В той же речи Харви ясно сформулировал, что имели в виду избиратели 1920 года. И это было весьма необдуманно. Согласно подсчетам голосов, шестнадцать миллионов проголосовали за республиканцев, а девять – за демократов. По словам Харви, это было соотношение голосов «за» и «против» Лиги Наций. В поддержку такого утверждения он обратил внимание на просьбу Вильсона провести референдум и на тот неоспоримый факт, что Демократическая партия и Кокс настаивали на том, чтобы вынести на него вопрос о Лиге Наций. Но то, что этот вопрос лишь хотели выносить на обсуждение, не говорит о том, что так оно и случилось. К тому же простым подсчетом голосов в день выборов вы не узнаете, как на самом деле разделились мнения по поводу Лиги. За демократов, например, проголосовали девять миллионов. Разве это дает право считать, что все они убежденные сторонники Лиги? Конечно, нет. Ведь знание американской политики подсказывает, что многие из этих миллионов проголосовали, как и всегда, чтобы поддержать существующую социальную систему на Юге. И неважно, какими были их взгляды на Лигу, они голосовали не за нее. Те, кто выступал за Лигу, несомненно, были довольны тем, что Демократическая партия на их стороне. Те, кому Лига не нравилась, возможно, покрутили носом во время голосования. Однако и те, и другие южане проголосовали за один список кандидатов.

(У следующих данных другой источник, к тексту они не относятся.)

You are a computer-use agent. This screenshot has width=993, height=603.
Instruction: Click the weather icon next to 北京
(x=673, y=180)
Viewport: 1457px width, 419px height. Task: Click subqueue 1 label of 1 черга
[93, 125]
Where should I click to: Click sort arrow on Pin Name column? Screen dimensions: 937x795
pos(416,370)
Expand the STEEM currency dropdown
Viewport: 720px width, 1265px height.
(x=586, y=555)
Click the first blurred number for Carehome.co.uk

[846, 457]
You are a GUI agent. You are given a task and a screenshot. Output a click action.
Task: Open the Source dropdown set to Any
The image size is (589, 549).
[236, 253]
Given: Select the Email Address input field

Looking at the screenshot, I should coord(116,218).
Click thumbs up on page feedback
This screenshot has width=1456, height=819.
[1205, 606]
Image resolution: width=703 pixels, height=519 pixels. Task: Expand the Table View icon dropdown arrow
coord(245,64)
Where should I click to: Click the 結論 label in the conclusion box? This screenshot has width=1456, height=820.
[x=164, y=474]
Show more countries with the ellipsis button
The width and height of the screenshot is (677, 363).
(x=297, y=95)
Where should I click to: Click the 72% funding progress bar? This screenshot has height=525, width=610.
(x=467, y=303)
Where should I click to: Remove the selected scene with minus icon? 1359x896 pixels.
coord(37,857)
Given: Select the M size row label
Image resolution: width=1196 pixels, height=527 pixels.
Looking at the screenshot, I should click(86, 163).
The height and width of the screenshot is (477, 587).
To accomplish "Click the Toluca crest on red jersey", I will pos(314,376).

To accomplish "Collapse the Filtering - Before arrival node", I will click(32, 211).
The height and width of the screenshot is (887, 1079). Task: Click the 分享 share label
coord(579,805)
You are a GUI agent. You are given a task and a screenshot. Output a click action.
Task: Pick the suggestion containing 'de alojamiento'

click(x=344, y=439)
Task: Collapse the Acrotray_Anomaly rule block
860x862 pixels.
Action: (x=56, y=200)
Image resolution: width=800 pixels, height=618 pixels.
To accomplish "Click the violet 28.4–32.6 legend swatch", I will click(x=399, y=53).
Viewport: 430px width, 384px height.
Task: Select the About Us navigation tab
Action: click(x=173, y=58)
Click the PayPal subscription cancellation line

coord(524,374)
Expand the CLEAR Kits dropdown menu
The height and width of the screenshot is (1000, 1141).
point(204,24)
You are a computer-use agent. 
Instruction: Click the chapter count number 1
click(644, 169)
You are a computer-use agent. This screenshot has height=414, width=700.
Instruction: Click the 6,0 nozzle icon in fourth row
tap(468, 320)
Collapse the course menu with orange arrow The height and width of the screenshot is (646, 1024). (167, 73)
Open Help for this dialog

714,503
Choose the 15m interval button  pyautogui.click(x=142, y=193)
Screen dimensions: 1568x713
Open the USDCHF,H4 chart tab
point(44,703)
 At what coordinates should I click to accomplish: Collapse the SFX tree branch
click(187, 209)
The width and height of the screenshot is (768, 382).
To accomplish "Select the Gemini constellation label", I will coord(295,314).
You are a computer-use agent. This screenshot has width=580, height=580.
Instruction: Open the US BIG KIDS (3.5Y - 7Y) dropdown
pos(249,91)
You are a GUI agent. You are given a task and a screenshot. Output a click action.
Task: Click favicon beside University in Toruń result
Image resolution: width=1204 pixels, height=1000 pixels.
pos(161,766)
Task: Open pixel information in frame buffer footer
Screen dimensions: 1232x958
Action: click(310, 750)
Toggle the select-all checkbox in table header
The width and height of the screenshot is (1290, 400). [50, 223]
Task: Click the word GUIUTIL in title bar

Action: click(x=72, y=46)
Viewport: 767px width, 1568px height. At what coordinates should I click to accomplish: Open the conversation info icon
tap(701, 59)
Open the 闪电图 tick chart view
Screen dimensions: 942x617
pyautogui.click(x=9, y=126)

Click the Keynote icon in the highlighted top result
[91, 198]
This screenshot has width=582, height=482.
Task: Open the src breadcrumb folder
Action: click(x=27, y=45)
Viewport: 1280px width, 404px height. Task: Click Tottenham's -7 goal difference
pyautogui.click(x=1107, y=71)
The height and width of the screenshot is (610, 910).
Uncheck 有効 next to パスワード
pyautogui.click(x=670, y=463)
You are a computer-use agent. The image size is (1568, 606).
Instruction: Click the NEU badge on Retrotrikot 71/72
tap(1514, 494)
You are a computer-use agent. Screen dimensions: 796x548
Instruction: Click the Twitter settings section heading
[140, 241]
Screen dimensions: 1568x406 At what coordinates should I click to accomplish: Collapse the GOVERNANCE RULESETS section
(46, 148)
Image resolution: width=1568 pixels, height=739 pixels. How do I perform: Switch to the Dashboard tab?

Возможно, республиканцы оказались более единодушны? Но любой человек может найти в кругу своих друзей достаточно избирателей-республиканцев, чтобы полностью осветить весь спектр мнений, от непримиримых противников Лиги, как сенаторы Джонсон и Нокс, до активных агитаторов, как министр торговли Гувер[128] и председатель верховного суда Тафт[129]. Никто не может точно сказать не только, какое количество людей и каким образом относились к Лиге, но и сколько людей позволили своему мнению отразиться на голосовании. Когда есть лишь два способа выразить огромное разнообразие чувств, нельзя точно установить, какое их сочетание оказалось решающим. Сенатор Бора нашел в списке кандидатов от республиканцев причину проголосовать именно за них, но то же самое сделал и президент Гарвардского университета Лоуэлл. Республиканское большинство состояло из мужчин и женщин, некоторые из которых полагали, что победа республиканцев убьет Лигу, хотя были и те, кто считал эту победу наиболее приемлемым способом Лигу защитить, а еще те, кто считал, что эта победа – самый надежный способ изменить ее к лучшему. Голосование избирателей было неразрывно связано с их желанием улучшить бизнес, или поставить на первое место труд, или наказать демократов за развязывание войны, или наказать их за то, что они не вступили в нее раньше, или избавиться от Берлсона, или повысить цены на пшеницу, или снизить налоги, или помешать Дэниелсу перестроить мир, или помочь мистеру Гардингу сделать то же самое.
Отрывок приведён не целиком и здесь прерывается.